In an extensive statement posted to Facebook on Wednesday morning, Cannon said that ViacomCBS was “on the wrong side of history” and accused the conglomerate of trying to “make an example of an outspoken black man.” He also mentioned an “outpouring of love and support from the Jewish community” in the wake of his firing.

Related story: Nick Cannon and several other Black celebrities attended Farrakhan’s July 4 speech

“I must apologize to my Jewish Brothers and Sisters for putting them in such a painful position, which was never my intention, but I know this whole situation has hurt many people and together we will make it right,” Cannon wrote.

The controversy stemmed from a June 30 episode of Cannon’s podcast “Cannon’s Class,” during which he interviewed Professor Griff, a rapper who himself departed the rap group Public Enemy after making anti-Semitic comments in 1989. During the podcast, Cannon promoted conspiracy theories about the Rothschild family and argued that people of African descent are the “true Jews.”

“You can’t be anti-Semitic when we are the Semitic people,” he said.

As criticism over the episode mounted, Cannon declined to apologize for his comments, instead tweeting that “I have no hate in my heart nor malice intentions” and saying that “it is more important than ever to promote unity and understanding.”

“Wild ‘N Out,” a sketch show that Cannon created and currently hosts, has aired on ViacomCBS since 2005. Cannon has worked with the conglomerate since he was a teenager.

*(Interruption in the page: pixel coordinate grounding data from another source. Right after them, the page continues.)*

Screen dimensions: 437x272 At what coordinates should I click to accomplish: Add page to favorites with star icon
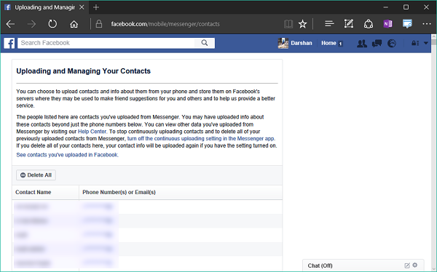point(302,24)
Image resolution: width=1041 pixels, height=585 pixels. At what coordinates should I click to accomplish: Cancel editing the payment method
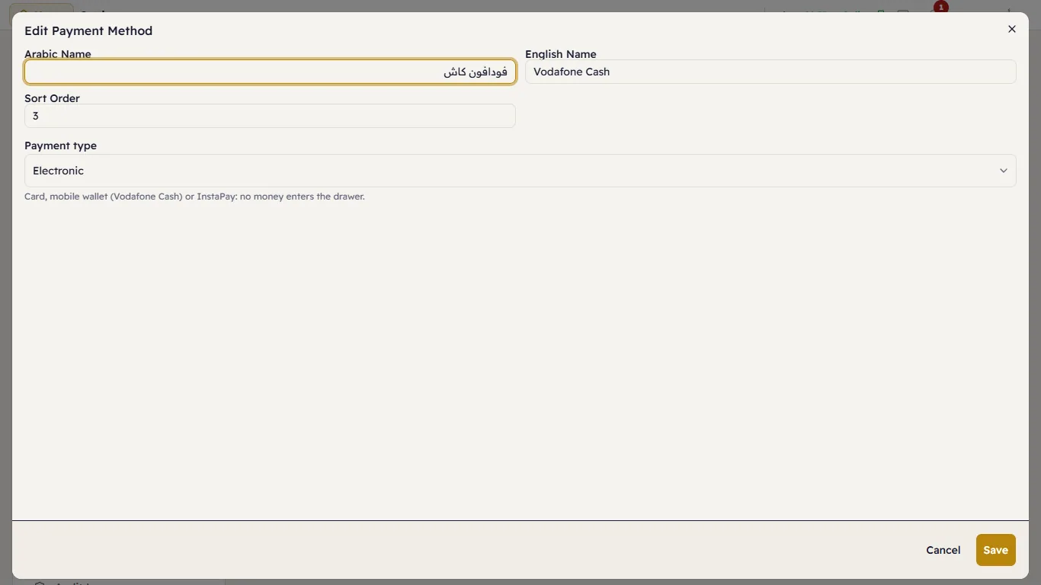(943, 550)
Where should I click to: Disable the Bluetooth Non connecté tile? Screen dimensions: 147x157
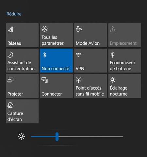pos(56,60)
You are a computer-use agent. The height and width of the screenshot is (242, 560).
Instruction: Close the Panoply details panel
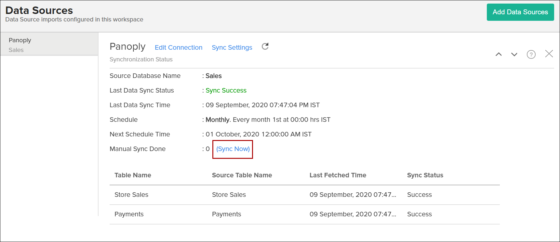point(549,54)
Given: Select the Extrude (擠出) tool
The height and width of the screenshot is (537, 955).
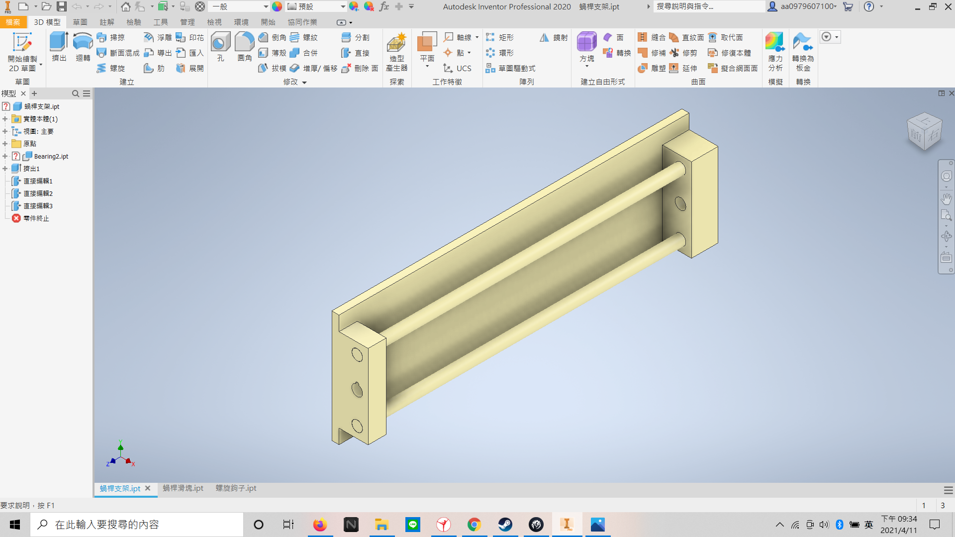Looking at the screenshot, I should [x=59, y=47].
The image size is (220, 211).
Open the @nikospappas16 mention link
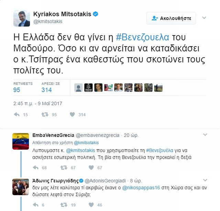(x=141, y=188)
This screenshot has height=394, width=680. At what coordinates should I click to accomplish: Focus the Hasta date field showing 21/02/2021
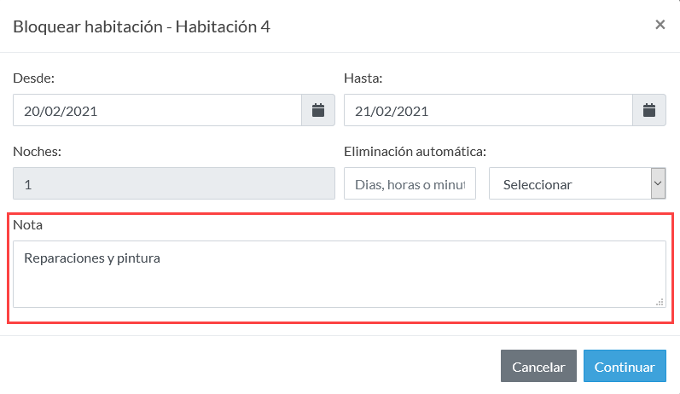click(488, 110)
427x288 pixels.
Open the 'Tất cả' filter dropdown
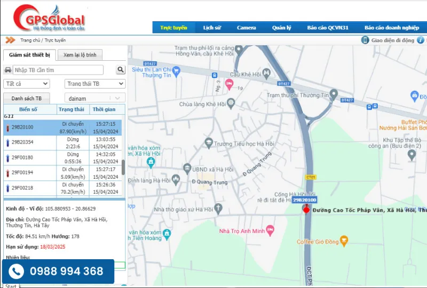tap(27, 84)
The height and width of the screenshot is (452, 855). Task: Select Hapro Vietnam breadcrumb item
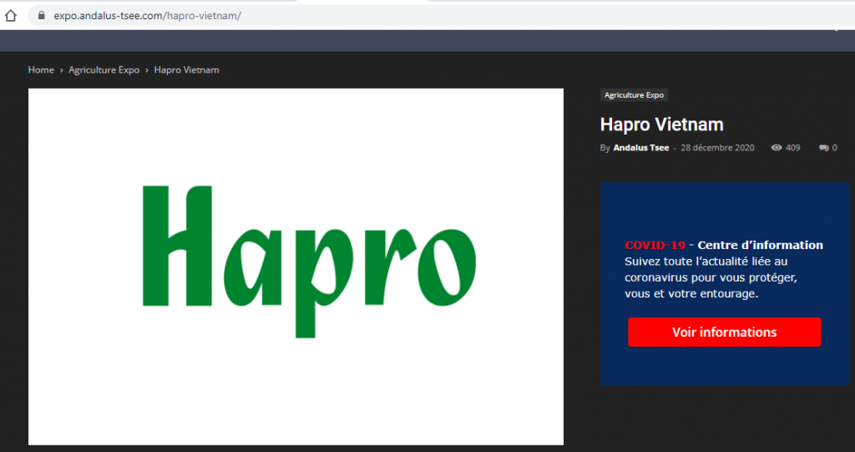(187, 70)
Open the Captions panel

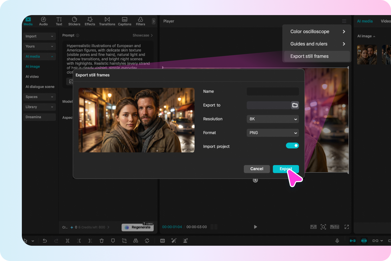coord(125,21)
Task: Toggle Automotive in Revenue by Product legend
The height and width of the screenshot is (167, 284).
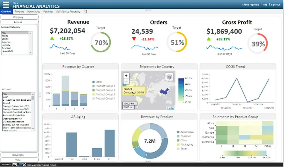Action: pos(185,132)
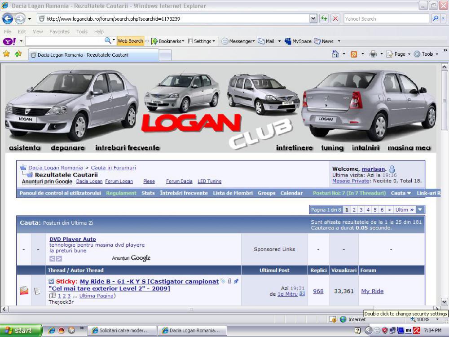The width and height of the screenshot is (449, 337).
Task: Click the IE Back navigation button
Action: point(8,19)
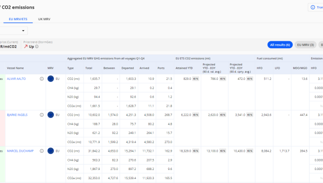Switch to the EU MRV/ETS tab
Image resolution: width=323 pixels, height=183 pixels.
coord(18,19)
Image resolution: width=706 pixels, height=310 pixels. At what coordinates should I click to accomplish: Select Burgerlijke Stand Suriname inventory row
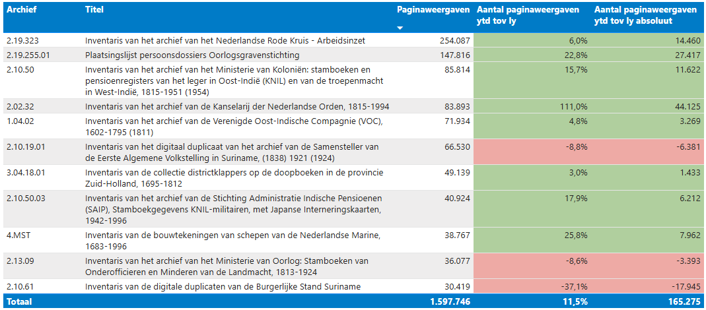point(223,286)
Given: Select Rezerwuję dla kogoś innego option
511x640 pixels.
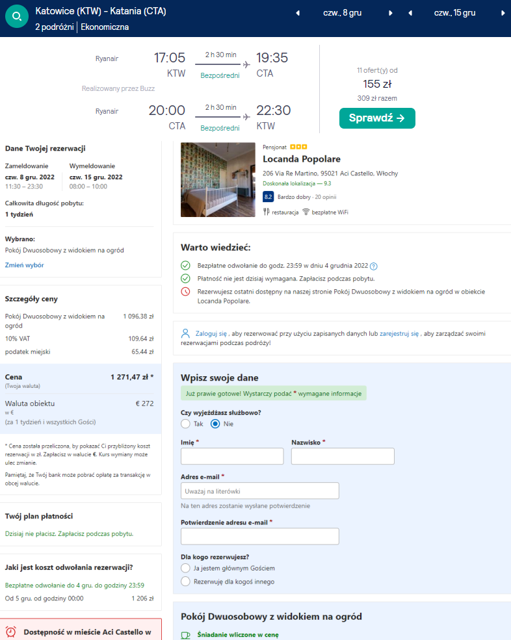Looking at the screenshot, I should point(186,582).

After his firing, Cannon retweeted dozens of messages from support from fans, many of which urged people to boycott ViacomCBS and questioned the fairness of his termination.

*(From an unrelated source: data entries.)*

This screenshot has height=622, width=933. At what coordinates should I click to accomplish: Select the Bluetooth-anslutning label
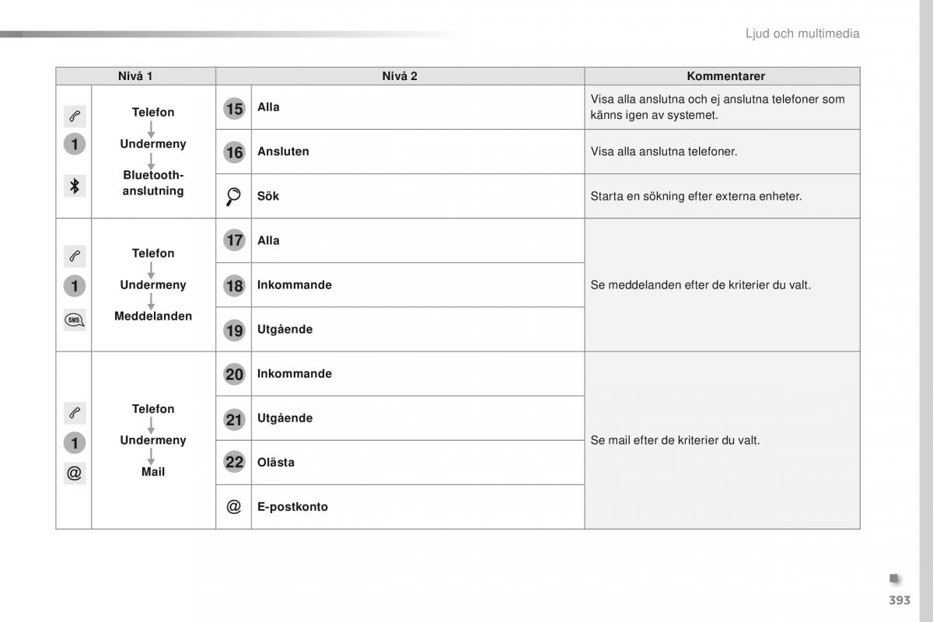click(x=153, y=183)
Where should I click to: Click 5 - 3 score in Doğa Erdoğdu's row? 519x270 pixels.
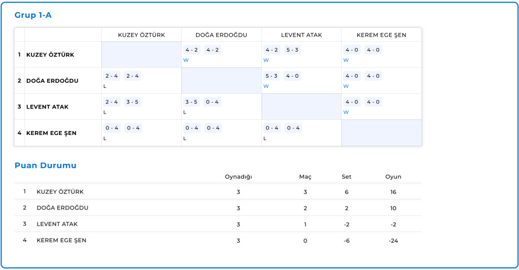(x=271, y=76)
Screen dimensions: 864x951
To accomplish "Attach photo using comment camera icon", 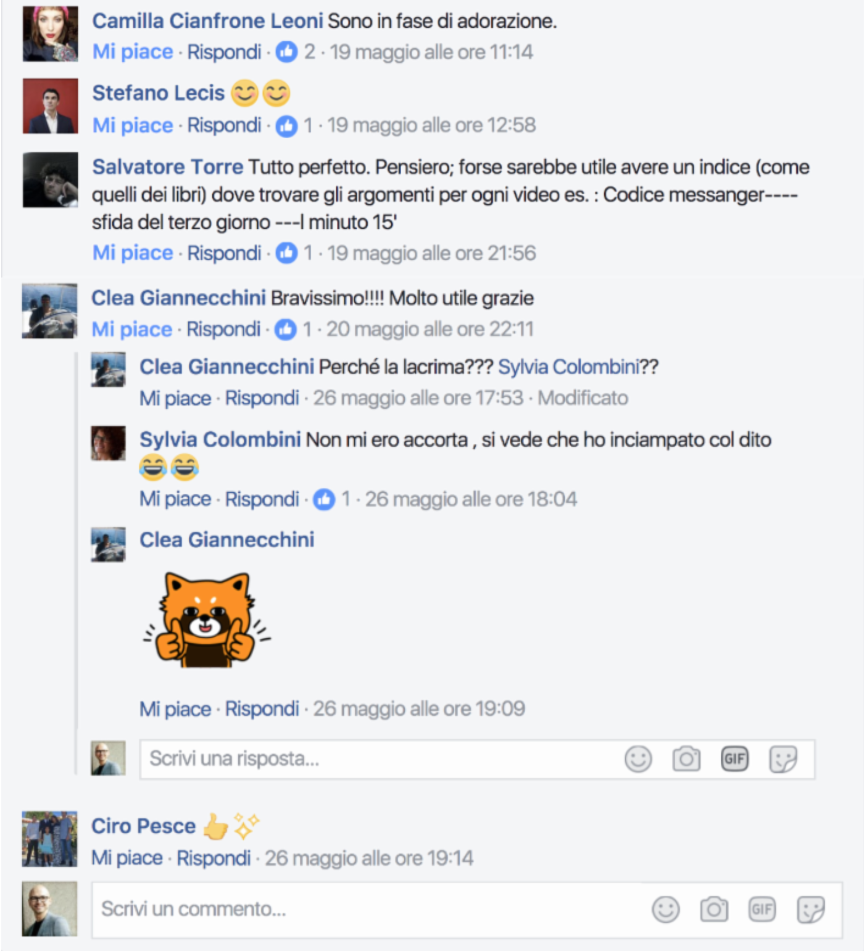I will click(714, 909).
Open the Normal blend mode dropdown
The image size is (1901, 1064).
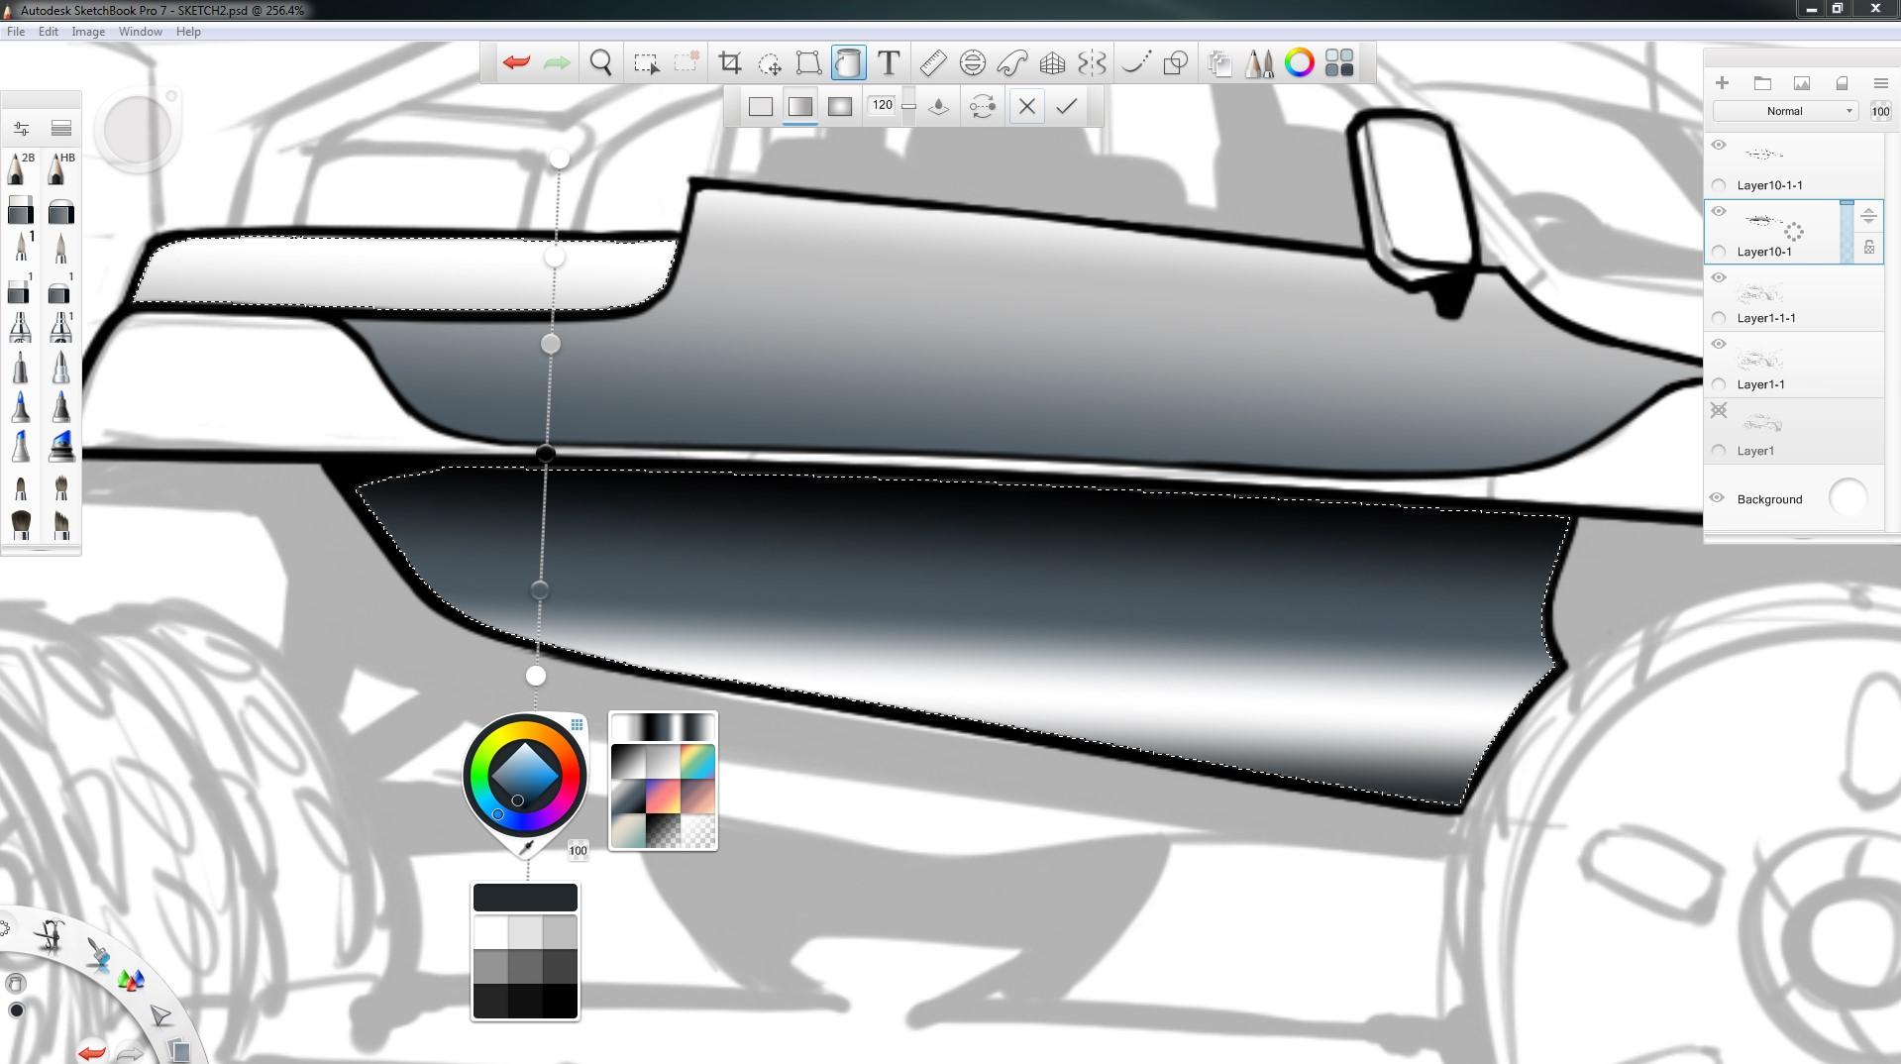1785,111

“I wish the police who killed Breonna Taylor, Sandra Bland, and many other innocent blacks were arrested as fast as ViacomCBS fired Nick Cannon,” one post said.

In his Facebook statement, Cannon detailed his decades-long relationship with ViacomCBS, describing the contributions he made through the success of “Wild ‘N Out” and saying ownership of the show was “swindled” from him based on “trust and empty promises.”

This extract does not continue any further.